SEOUL, Nov. 28 (Korea Bizwire) — Nearly 4 in 10 South Korean construction firms were unable to service their debts with earnings in 2022 due mainly to falling profitability, a poll showed Tuesday.
A total of 929 local builders had an interest coverage ratio of below 1 last year, accounting for 41.6 percent of all industry players in the country, according to the report by the Korea Research Institute for Construction Policy.
The ratio was up from 32.3 percent four years earlier and higher than 36.4 percent for all industries in Asia’s fourth-largest economy.
The interest coverage ratio is calculated by dividing a company’s operating profit by its interest expenses.

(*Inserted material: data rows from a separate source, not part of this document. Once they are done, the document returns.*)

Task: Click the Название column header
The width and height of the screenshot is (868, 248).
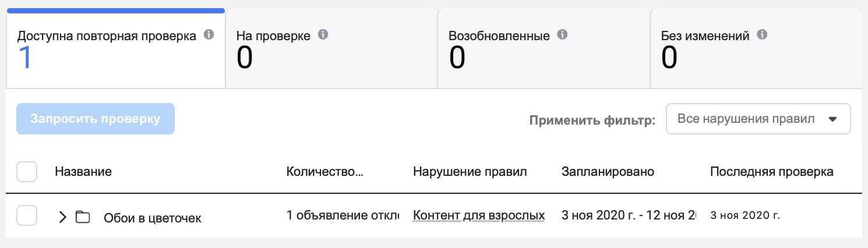Action: click(83, 172)
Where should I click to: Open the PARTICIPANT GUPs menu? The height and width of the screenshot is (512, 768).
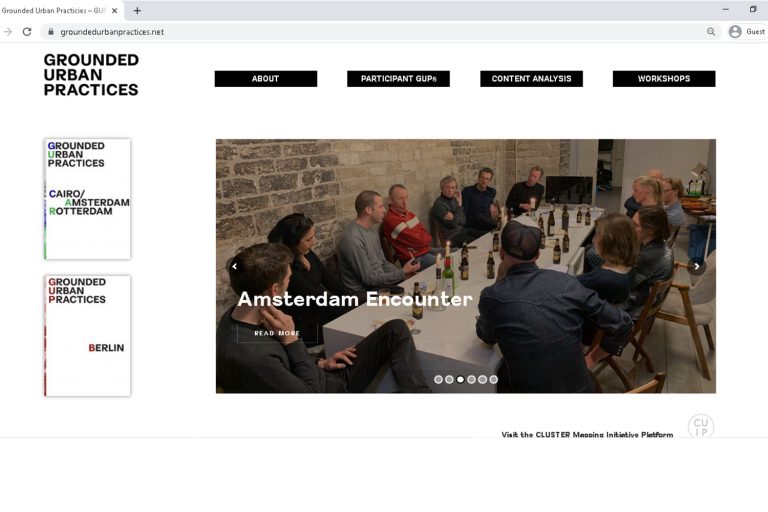tap(398, 79)
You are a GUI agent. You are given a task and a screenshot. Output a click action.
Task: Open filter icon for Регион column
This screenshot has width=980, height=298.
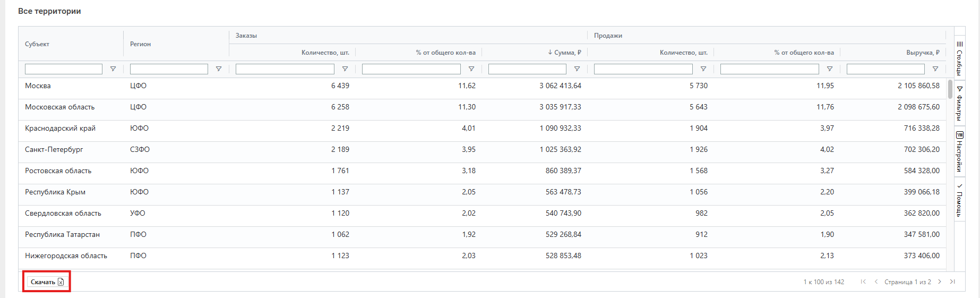[218, 69]
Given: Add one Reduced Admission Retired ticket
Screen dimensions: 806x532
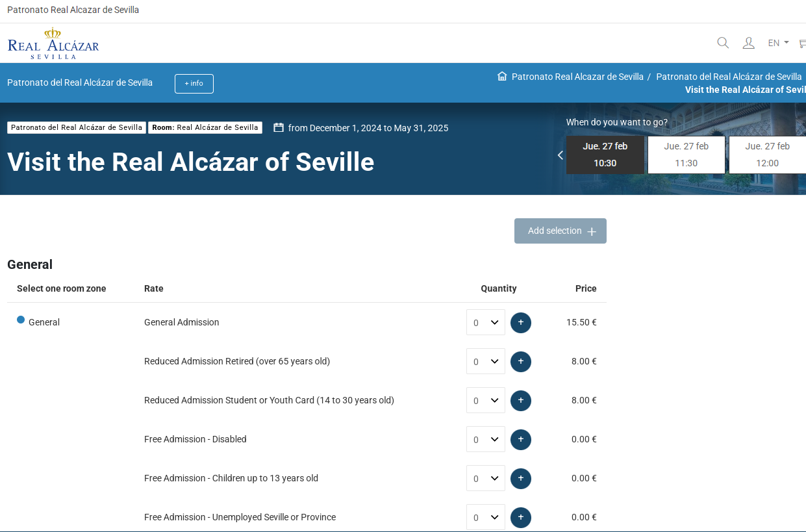Looking at the screenshot, I should click(x=520, y=361).
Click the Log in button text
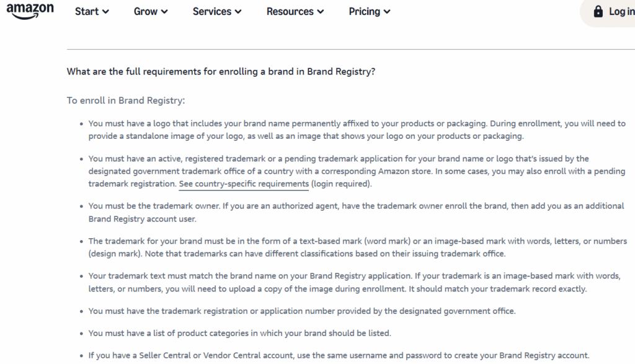Image resolution: width=635 pixels, height=364 pixels. tap(621, 11)
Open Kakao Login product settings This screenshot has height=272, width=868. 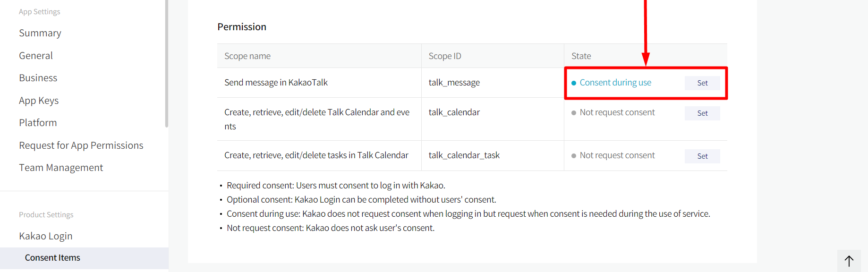pyautogui.click(x=46, y=236)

A ratio of less than 1 means the company’s operating profit does not cover its interest expenses.
In particular, 387 builders were marginal firms whose interest coverage ratio was below 1 for three years on end, taking up 18.7 percent of the total construction firms.
The percentage was up from 17.3 percent in 2021 and 15.8 percent two years earlier.
For the overall construction industry, the interest coverage ratio was 4.1 last year, down from 6.4 the prior year.
Last year’s increase in the number of firms with an interest coverage ratio of 1 and below was attributed to sinking operating income and high interest rates.
Local builders’ operating profit ratio, or the percentage of operating income to sales, averaged 4.5 percent in 2022, down from 6 percent the previous year. Their median sales came to 110.7 billion won (US$85 million) last year, up 15.4 percent from a year earlier.
The institute said their profitability was also undermined by high interest rates and increased raw material prices stemming from the war in Ukraine.
The report further showed the average debt-equity ratio of construction companies stood at a five-year high of 144.6 percent last year.
It warned that more local builders could begin facing difficulties servicing their debts in 2024 and thereafter unless the construction industry bounces back from its current slump.